There is already a black market in place in many parts of the U.S., and has been for a number of years, where women can get misoprostol to self-abort. Among those places, many recent news stories tell us, are border town flea markets in Texas, which many of those stories tie directly to the Texas push for abortion clinic regulations.

Lester Minto is one of the Texas abortionists getting out of the business and complaining about the new requirements. He shared with Slate magazine (11/20/13) what he tells women who came to him.

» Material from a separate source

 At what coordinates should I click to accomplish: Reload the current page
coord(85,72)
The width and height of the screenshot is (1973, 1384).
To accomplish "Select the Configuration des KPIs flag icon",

“I tell them that I know that there are other things that people do… they go over the border to Mexico and go to a pharmacy and buy misoprostol at a pharmacy. It is an ulcer drug, but it works as an abortifacient. It is not as effective [as] mifepristone, which is the on-label medicine used in the U.S. But in these ladies’ situations, misoprostol can be a good choice.”

Though misoprostol is currently legally used in conjunction with mifepristone for abortion here in America, it is not licensed separately for abortion and is only supposed to be used with a doctor’s prescription. But there are those in the pro-abortion movement now pressing for over the counter status for misoprostol and hope to make mifepristone available that way as well.

There is some resistance to such a move. Some medical professionals have argued there continues to be a need for a doctor’s direct supervision. And at least one state medical board (Iowa’s) put in place rules to end a webcam abortion program on safety concerns. Legal appeals, of course, are ongoing.

The U.S. Food and Drug Administration (FDA) has not yet given any indication that it is willing to go as far as making the abortifacients available over the counter. But who knows what it will do under the pressure of pro-abortion administration and a heavily financed campaign by the abortion lobby?

Continuing Abortion By Whatever Means Necessary

All these things taken together make the abortion industry’s strategy with regard to clinic regulations clear.

They will fight even the most common sense health and safety regulations, just as they have fought right to know and ultrasound laws that make certain vulnerable women know what abortion would do to her and her baby and know about realistic alternatives to the destructive procedure.

They will win some times and lose some times in the legislatures and in the courts, with the final outcome yet unknown. A critical part of their campaign, no matter what happens in the courts, is to try to counter the exposure of the reality abortion industry’s greedy, seamy underside with diversionary tactics

At the same time, they will be retooling the industry, shifting most of their surgical work to big, shiny, centralized, code-compliant mega-centers. They’ll try to move as many women as possible to earlier chemical abortions that can be managed at smaller satellite clinics, if possible by minimally trained (cheaper) personnel or by webcam where the abortionist is never in the same room as the pregnant woman.

The “true believers” of the movement will encourage and aid women in chemically self-aborting, obtaining pills ordered over the internet, picked up at a flea market, or, if they ultimately have their way, over the counter.

Lest anyone forget, women have died after taking these powerful abortion pills. Women have bled to death, others have contracted rare bacterial infections that seem to show up inordinately among women having drug induced abortions, while still others with undetected ectopic pregnancies have experienced deadly ruptures. And even when the mothers do survive, the whole process is still bloody, arduous, extremely painful, and dangerous.

Clinic regulations may slow them down for a while and bring some needed attention to the callous and deplorable way that the abortion industry not only treats unborn babies, but too often, their mothers. But don’t believe any of the hype about them closing their doors and giving up the cause.

[1] In California, which doesn’t have the same legal limits but apparently still sees a “shortage” of abortionists, the abortion industry has succeeding in allowing physician assistants, nurse practitioners, and nurse midwives to perform some first-trimester surgical abortions (NRL News Today, 5/29/13).